Analyzing Trump's approach to Middle East intervention against the backdrop of decades of costly US failures in the region

$20 trillion spent, countless lives lost, and the Middle East remains as volatile as ever. Now Trump promises a different approach.

The Graveyard of American Ambitions

Every US president since Carter has promised to "fix" the Middle East. The results speak for themselves: Iraq's $2 trillion war, Afghanistan's chaotic withdrawal, Libya's post-intervention collapse. Two decades of nation-building experiments have left America with little to show except mounting debt and strategic exhaustion.

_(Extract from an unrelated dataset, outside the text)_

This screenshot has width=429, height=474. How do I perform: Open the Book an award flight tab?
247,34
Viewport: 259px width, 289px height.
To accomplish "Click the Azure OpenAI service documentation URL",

The pattern is depressingly familiar. Initial military success, followed by prolonged occupation, then gradual recognition that military force can't solve political problems. Yet each administration believes it can succeed where others failed.

Donald Trump insists this time will be different. His "America First" doctrine promises to end what he calls "endless wars." But the Middle East has a way of drawing America back in, regardless of presidential intentions.

Trump's Gamble: Less Intervention, More Leverage

Trump's strategy rests on three pillars: minimal direct military engagement, burden-sharing with allies, and economic pressure over military action. It sounds logical on paper. In practice, it faces the same structural challenges that have confounded his predecessors.

Consider the current landscape: Israel-Gaza tensions, Iran's nuclear ambitions, the Saudi-Iran proxy war. These conflicts didn't start with American intervention, and they won't end simply because America steps back.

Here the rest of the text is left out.